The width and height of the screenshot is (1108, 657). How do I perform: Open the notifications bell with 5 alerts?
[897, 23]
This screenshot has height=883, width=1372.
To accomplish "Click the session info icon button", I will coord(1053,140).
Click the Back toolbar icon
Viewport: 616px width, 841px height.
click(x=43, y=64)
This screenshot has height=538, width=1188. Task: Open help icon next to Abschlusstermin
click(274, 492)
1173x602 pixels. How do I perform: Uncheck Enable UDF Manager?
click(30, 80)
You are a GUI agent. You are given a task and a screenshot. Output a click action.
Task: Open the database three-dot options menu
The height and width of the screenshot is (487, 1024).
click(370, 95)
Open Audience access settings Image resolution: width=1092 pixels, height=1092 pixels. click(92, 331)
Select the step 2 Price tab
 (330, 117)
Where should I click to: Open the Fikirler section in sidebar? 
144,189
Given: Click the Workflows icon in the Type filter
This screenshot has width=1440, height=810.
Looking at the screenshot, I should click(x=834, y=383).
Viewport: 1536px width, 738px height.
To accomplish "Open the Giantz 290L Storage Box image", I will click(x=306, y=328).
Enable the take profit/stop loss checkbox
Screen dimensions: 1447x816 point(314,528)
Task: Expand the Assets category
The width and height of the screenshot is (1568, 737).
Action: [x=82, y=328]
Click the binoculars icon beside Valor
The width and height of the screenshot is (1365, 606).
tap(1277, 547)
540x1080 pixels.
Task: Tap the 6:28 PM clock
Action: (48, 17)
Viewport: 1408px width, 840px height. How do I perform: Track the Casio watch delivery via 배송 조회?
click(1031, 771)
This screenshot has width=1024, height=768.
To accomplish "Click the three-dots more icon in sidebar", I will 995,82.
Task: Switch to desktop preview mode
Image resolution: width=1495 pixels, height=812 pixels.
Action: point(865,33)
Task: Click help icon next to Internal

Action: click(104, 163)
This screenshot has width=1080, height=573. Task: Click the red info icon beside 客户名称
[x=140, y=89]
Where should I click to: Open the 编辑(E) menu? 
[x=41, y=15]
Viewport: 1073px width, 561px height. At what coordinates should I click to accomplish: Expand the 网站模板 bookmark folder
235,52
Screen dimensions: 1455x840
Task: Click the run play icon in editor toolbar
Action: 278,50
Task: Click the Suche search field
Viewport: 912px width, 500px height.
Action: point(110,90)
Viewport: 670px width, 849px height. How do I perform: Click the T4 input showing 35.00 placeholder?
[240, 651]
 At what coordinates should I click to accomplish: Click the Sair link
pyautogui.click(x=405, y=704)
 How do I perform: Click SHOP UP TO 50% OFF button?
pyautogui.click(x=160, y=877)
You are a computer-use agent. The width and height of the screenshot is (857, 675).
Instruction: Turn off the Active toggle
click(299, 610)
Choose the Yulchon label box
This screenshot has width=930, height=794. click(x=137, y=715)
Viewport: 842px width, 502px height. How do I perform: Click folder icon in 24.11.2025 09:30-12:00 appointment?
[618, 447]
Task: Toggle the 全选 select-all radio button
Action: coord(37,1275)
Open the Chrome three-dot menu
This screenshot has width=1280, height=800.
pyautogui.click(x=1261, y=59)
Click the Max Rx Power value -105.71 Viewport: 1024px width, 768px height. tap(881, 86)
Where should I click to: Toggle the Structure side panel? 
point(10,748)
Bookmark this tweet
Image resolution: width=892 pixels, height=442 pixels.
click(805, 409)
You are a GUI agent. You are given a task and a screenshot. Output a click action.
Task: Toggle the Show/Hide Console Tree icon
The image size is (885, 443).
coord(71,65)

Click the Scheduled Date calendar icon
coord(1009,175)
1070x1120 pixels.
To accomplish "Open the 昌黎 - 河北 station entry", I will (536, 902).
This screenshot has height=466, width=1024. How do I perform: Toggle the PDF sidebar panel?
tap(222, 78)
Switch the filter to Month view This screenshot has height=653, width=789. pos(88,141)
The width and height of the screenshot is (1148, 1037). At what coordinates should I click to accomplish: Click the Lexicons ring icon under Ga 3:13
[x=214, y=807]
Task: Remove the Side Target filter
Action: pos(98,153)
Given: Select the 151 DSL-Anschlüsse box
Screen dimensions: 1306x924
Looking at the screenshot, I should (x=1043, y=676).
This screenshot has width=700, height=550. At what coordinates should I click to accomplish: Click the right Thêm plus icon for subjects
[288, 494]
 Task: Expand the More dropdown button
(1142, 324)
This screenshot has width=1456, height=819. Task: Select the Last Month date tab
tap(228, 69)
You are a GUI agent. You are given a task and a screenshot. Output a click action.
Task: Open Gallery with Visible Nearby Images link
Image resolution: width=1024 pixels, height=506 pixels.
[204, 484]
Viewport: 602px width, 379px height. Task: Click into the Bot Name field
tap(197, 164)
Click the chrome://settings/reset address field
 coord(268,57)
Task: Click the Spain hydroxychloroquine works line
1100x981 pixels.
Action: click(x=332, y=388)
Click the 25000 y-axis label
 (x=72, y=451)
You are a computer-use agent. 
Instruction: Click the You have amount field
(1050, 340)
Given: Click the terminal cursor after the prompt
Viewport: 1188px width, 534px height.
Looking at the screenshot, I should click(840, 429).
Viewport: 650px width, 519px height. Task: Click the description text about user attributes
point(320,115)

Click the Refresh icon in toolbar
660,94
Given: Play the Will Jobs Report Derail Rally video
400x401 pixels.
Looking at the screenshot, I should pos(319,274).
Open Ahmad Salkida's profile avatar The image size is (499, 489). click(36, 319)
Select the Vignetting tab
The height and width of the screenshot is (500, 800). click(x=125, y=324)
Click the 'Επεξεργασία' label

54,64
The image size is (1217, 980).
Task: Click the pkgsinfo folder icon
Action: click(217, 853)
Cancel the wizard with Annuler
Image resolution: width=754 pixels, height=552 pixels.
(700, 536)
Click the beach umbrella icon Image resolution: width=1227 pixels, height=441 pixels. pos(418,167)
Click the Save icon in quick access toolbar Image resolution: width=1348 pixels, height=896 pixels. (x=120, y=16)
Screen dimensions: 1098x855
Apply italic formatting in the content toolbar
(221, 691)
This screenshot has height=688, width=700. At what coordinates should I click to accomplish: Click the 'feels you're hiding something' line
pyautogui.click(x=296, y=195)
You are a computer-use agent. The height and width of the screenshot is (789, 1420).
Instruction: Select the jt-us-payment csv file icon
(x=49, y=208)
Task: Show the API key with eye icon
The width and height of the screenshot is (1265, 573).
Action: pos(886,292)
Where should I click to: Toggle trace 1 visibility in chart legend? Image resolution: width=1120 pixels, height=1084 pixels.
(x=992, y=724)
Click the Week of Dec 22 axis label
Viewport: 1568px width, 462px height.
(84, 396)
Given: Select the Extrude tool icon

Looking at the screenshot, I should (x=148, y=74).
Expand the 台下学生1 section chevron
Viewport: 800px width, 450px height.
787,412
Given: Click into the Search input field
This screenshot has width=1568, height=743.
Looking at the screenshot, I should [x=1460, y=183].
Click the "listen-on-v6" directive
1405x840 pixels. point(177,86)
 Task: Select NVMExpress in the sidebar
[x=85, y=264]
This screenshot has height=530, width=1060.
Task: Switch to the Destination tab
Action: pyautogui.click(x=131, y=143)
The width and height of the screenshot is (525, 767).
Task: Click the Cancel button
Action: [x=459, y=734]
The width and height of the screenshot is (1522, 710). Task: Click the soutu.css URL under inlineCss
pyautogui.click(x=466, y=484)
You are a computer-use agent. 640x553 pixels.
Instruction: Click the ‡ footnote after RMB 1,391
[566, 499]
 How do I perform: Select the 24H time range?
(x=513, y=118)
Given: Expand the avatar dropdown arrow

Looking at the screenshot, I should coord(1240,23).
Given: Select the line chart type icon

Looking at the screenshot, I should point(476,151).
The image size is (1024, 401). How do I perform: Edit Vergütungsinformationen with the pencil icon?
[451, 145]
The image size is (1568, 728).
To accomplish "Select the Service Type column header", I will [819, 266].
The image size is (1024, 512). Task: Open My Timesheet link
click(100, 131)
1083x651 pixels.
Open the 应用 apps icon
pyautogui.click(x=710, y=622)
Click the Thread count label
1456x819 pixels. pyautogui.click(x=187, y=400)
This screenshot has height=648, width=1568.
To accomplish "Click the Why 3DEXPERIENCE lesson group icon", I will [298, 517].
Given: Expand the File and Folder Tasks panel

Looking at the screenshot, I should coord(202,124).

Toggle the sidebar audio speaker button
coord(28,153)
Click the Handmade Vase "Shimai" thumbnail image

Cel:
Wyodrębnij z powyższego listingu wszystkie wiersze, w których pojawia się słowo „under”.

Wynik ćwiczenia:
The width and height of the screenshot is (1148, 1037). At what coordinates should I click to accomplish: Click the Lexicons ring icon under Ga 3:13
The width and height of the screenshot is (1522, 710). Task: Click the soutu.css URL under inlineCss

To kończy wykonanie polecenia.